Ensuring that your toddler has enough fiber in his diet is important for a variety of reasons. It makes potty training easier by avoiding or easing constipation, it helps digestion and sets your child up for a healthy future by regulating cholesterol and possibly preventing diabetes and heart disease. You might hear "high fiber foods" and think heavy whole-grain concoctions that are literally hard to swallow -- healthy, sure, but hardly inspiring, especially to kids. But as it turns out, lots of kid-friendly foods are chock-full of fiber. Look to serve fresh and dried fruit, almonds, beans, sweet potatoes, and even fresh or frozen green peas.
Stewed prunes have a bad reputation, but don't knock them until you've tried them. Cook prunes at a gentle simmer with a cinnamon stick, some thinly sliced orange or lemon and just enough water to cover until they are soft. Make sure your prunes are free of pits and cooked.
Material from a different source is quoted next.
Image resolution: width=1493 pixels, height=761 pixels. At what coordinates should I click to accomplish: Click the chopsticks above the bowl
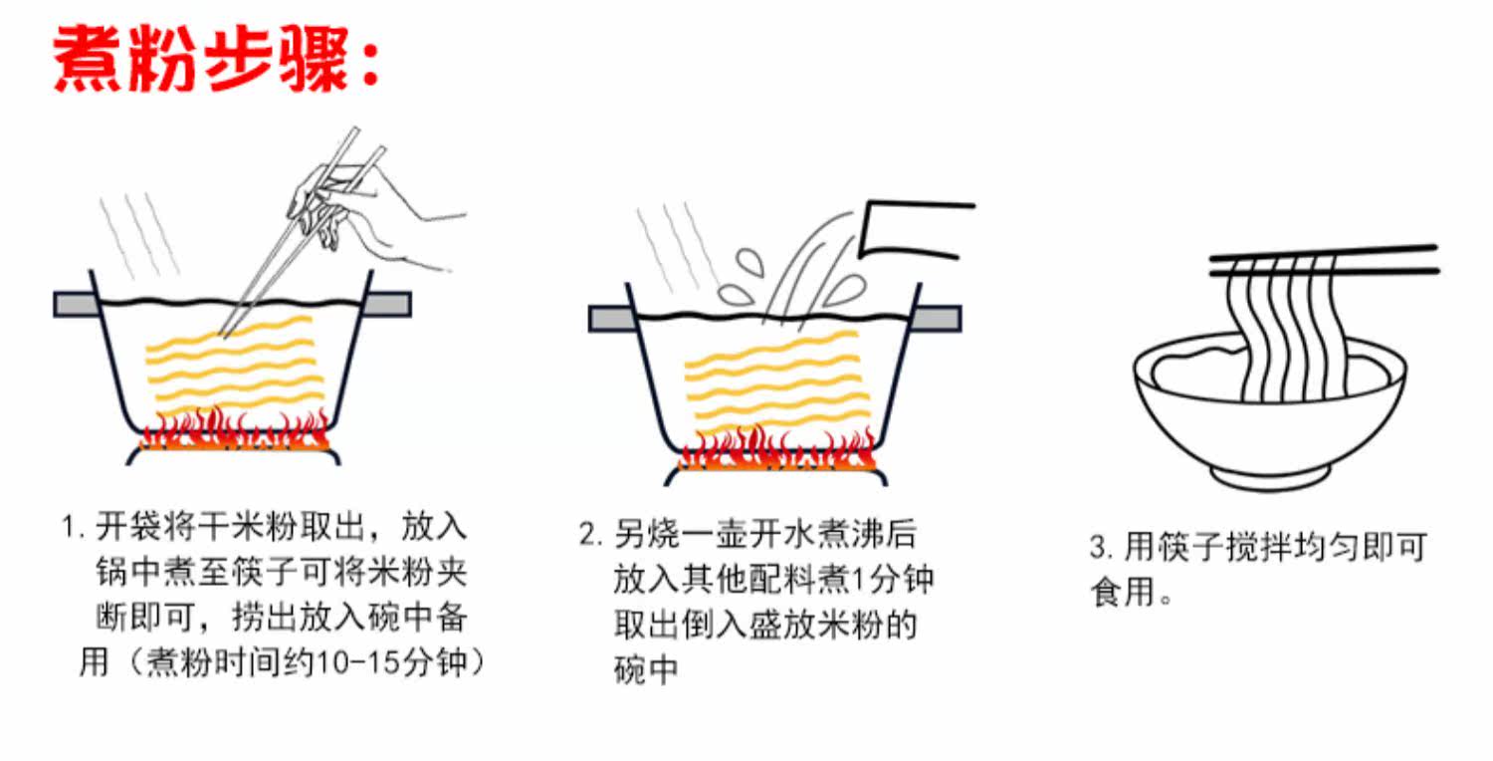tap(1324, 261)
You can always puree them if you like before serving as well. Serve with yogurt or oatmeal.
Speaking of oatmeal, it's another high-fiber food that's also chock full of vitamins and minerals. You can feed it to your child almost from the moment they're eating solid foods. Choose either rolled oats or steel-cut oats -- also known as Irish or Scottish oats -- and cook in water according to package directions. You can finish with a touch of milk as well as prune puree, fresh or frozen berries, diced dried fruit or a spoonful of jam.
Introduce your child to whole-grain goodness with a batch of pancakes. The sweetness of this dish will help balance the flavors. For convenience you can either make a big batch of pancakes and freeze them for future use or create your own pancake mix. Combine whole-wheat flour, sugar, baking powder, baking soda and salt with buttermilk, vegetable oil and egg and cook on the stovetop in a skillet greased with butter or oil. You can serve with fresh sliced peaches, fresh berries or simply maple syrup.
Apples and Almond Butter
Almonds are a surprisingly strong source of fiber, with a 1/2-cup serving containing about 5 grams of fiber. Apples, too, are high in fiber as long as you don't peel them. So when you want to serve your toddler a high-fiber yet palate-pleasing snack, simply spread a dab of almond butter on slices of apple for a double dose of this important nutrient.
Several varieties of fruit make for excellent fiber sources, including peaches, apricots, plums, pears, apples, oranges, bananas, blackberries and raspberries. Choose any or all of these, chop and combine into a simple fruit salad. You can add a little sweetener in the form of brown sugar or honey, or you can sauce it with a bit of yogurt, but you can also serve this plain. Leave the peels on pears and apples.
Kids love frothy, thick smoothies. Plus they're easy to prepare as a snack or quick breakfast and endlessly variable too. Use yogurt, milk or apple juice as your base and combine in a blender with ice and fresh fruit -- peaches, pears, apricots, raspberries, blackberries, oranges or bananas -- alone or in combination. Add a touch of sweetener to taste. You can also mix in a spoonful or two of wheat bran, wheat germ or raw oatmeal for an extra dose of fiber.